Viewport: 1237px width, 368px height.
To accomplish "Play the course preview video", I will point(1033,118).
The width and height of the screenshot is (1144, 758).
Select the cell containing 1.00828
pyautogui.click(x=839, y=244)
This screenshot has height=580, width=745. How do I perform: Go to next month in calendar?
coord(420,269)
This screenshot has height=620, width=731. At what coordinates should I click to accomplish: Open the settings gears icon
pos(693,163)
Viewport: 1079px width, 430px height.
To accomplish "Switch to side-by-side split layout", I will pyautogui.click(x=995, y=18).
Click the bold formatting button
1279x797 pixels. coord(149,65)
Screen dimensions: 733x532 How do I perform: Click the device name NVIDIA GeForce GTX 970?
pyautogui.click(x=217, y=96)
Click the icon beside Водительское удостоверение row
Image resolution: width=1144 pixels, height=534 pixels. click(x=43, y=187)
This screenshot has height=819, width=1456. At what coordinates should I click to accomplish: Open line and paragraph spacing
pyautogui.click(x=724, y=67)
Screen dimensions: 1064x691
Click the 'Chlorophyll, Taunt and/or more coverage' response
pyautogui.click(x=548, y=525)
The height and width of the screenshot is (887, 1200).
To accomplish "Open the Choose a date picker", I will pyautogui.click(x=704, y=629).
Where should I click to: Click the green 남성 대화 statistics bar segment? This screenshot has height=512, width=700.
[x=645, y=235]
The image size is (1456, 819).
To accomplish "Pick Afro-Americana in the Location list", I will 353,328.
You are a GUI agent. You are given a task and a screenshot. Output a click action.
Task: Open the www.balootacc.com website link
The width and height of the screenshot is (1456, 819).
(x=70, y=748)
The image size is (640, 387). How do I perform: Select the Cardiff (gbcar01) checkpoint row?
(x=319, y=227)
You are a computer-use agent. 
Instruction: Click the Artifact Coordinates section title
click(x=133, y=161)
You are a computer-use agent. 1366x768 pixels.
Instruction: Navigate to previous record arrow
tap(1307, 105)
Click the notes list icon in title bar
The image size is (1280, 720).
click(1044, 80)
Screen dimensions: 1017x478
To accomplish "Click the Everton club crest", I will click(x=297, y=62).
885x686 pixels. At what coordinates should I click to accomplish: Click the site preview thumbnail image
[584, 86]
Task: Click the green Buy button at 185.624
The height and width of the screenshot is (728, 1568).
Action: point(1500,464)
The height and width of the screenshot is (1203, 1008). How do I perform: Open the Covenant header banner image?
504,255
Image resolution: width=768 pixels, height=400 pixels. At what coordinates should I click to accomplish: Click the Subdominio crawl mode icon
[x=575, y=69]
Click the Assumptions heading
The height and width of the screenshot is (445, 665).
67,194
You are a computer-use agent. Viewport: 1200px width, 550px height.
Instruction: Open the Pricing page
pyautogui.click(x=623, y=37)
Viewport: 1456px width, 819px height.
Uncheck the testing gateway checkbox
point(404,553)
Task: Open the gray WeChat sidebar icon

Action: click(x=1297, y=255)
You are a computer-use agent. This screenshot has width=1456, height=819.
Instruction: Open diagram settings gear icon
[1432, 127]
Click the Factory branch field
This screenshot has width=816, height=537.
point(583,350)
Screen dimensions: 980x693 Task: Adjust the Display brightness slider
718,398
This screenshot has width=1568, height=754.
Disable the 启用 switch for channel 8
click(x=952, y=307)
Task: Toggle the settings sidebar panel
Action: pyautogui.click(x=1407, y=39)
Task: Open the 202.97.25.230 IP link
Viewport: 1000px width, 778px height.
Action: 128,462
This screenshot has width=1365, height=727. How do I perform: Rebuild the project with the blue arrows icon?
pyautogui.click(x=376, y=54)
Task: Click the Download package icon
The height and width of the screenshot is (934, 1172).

Prompt: Reproduce the lines of the material verbatim, starting at the line containing "Screen dimensions: 1064x691" and ending at the line containing "[x=645, y=235]", with both of those lines included.

Solution for this task:
Screen dimensions: 1064x691
Click the 'Chlorophyll, Taunt and/or more coverage' response
pyautogui.click(x=548, y=525)
The height and width of the screenshot is (887, 1200).
To accomplish "Open the Choose a date picker", I will pyautogui.click(x=704, y=629).
Where should I click to: Click the green 남성 대화 statistics bar segment? This screenshot has height=512, width=700.
[x=645, y=235]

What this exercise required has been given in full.